Autumn Budget 2021: Concerns raised over potential moves to raise the 0.75% charging cap on pensions
The Government said it is to consult on possible changes to the 0.75% cap on pension fund charges, potentially raising the ceiling so that the funds can be used to invest in more expensive projects, such as renewable energy.
Read our full round-up of today's big Budget announcements
From minimum wage increases to a cash boost for Universal Credit recipients, read about all of today's big announcements in our Autumn Budget 2021 round-up.
Speaking during his 2021 Autumn Budget, Chancellor Rishi Sunak confirmed the Government would consult on changes to the regulatory charge cap, "unlocking institutional investment while protecting savers”.
The pension charge cap was introduced in 2015 to protect workers auto-enrolled into defined contribution workplace pensions from having their savings whittled away by high charges. See our Pension Need-To-Knows guide for more on retirement saving.
Mr Sunak said the changes could see savers benefit from "higher return investments", which are more expensive to invest it. However, there are concerns that a removal of the cap or an increase would make pension savers worse off.
MoneySavingExpert.com founder Martin Lewis said he was 'slightly concerned' about the proposals, adding that while the move could allow for wider choice it should not be allowed to "push up the norm for charges for simple funds".

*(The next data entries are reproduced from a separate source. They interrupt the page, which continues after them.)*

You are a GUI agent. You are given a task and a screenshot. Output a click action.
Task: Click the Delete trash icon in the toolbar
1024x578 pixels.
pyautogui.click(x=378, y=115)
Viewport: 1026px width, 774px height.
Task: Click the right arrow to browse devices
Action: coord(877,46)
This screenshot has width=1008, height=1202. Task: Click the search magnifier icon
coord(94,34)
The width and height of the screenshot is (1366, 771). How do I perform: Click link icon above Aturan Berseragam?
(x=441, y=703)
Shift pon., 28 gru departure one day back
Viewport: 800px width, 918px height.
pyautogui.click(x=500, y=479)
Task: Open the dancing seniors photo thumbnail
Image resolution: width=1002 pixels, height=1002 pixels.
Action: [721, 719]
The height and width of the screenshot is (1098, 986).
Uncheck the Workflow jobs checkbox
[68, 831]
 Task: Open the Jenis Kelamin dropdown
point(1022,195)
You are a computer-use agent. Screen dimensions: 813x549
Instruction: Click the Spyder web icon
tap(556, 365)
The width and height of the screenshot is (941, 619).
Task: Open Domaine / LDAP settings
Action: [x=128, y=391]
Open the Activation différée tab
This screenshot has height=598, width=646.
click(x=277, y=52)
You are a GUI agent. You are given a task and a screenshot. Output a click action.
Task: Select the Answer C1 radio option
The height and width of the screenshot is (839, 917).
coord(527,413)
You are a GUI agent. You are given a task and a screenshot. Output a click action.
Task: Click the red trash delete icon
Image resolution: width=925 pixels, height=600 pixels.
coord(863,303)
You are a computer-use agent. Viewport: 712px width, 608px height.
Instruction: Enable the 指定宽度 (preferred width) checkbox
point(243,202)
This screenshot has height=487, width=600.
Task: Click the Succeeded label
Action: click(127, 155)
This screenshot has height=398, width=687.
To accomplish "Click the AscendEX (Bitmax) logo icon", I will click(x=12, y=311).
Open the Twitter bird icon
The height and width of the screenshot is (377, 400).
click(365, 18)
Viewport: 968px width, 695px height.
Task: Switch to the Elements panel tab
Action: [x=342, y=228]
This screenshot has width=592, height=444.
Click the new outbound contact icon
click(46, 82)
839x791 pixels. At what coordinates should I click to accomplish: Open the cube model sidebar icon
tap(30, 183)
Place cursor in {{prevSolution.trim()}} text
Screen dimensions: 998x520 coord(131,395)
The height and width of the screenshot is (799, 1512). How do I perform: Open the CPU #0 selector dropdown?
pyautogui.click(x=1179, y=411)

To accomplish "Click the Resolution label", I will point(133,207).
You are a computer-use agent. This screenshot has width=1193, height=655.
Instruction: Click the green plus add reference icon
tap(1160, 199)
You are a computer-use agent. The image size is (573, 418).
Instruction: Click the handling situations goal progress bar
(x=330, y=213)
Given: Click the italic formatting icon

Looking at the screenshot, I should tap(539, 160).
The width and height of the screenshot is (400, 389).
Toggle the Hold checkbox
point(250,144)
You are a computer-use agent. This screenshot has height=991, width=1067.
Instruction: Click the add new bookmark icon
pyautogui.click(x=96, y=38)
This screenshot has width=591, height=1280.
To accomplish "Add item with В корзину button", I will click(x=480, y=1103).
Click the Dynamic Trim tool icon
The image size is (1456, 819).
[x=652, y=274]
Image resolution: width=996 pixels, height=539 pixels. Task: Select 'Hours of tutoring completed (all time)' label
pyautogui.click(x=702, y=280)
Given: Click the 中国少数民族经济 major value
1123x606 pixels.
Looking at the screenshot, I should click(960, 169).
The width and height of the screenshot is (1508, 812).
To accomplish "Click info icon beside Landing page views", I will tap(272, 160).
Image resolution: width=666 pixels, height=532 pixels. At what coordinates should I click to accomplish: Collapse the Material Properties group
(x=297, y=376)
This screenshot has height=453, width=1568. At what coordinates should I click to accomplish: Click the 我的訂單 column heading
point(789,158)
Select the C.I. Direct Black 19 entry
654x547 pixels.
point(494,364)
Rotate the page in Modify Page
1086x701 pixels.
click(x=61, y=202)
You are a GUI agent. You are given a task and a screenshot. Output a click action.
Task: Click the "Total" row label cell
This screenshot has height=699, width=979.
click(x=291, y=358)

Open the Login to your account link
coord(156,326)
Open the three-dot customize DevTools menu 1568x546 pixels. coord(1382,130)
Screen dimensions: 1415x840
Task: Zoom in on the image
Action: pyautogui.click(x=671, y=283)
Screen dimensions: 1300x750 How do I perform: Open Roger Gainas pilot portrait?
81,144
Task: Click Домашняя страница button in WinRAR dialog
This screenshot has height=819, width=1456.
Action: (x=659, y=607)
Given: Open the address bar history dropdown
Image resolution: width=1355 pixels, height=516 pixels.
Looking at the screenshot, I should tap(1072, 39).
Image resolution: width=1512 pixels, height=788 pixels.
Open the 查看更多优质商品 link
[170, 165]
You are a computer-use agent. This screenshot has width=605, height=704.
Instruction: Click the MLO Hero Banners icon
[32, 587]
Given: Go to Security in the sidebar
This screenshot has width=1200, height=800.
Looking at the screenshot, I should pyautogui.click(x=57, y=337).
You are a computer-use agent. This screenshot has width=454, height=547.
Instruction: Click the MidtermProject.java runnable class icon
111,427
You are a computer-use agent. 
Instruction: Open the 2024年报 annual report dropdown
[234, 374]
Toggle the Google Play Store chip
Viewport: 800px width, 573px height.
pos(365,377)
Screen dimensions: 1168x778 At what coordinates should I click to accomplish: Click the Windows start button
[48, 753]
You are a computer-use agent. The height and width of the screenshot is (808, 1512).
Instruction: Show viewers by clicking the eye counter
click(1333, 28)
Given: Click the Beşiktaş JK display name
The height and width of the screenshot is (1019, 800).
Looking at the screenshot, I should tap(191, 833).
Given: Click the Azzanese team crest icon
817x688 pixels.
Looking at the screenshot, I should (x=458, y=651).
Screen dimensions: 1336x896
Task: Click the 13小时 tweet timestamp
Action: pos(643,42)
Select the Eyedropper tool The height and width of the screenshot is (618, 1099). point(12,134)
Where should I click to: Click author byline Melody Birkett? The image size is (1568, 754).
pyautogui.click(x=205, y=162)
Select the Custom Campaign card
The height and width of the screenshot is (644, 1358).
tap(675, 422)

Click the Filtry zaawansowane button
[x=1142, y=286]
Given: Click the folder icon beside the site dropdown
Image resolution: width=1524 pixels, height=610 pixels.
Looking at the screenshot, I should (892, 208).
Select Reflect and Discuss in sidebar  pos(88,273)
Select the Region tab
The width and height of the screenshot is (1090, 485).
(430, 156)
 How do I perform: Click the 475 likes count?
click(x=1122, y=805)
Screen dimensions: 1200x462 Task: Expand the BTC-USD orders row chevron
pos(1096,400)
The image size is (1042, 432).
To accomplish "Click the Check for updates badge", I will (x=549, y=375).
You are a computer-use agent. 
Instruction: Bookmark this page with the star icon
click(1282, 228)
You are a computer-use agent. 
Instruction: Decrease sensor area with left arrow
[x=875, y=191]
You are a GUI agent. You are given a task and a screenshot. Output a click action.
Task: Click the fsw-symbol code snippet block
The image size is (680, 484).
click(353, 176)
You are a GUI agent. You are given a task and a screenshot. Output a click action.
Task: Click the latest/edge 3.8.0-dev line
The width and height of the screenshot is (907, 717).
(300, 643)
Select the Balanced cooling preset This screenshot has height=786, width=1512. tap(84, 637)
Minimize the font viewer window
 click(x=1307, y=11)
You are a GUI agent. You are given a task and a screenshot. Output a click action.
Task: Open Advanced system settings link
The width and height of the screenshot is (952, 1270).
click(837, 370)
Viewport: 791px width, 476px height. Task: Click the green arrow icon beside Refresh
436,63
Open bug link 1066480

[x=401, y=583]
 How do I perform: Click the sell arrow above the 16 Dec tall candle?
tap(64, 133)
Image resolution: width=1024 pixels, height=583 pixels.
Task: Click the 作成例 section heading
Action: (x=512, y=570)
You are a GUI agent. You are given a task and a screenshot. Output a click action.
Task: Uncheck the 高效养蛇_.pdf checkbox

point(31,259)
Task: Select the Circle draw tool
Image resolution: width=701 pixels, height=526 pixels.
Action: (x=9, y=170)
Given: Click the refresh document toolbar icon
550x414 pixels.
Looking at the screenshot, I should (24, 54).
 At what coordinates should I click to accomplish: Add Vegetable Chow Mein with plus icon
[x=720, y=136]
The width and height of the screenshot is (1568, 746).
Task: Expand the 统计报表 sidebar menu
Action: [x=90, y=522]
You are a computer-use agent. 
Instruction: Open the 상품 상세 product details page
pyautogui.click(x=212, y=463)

'Most pension schemes aren't charging anywhere near the cap'
Former pensions minister, Steve Webb, also had concerns about an increase in the cap, which he felt might be unnecessary. He said that the current cap was not a barrier to investing in more expensive investment projects as most providers were not charging "anywhere near the price cap" and so had room to manoeuvre.
According to Government figures, the average charge for a scheme is significantly below the cap, at around 0.4%.
He said: "Most schemes aren’t charging anywhere near the charge cap, most people are on around 0.4, so to go from that to around 1% (when investing in 'higher return investments') would be a huge increase, so you’d have to be very confident in a good return."
We have asked the Treasury when it plans to begin the consultation on the price cap and how long it will run for. We will update this story as soon as we know.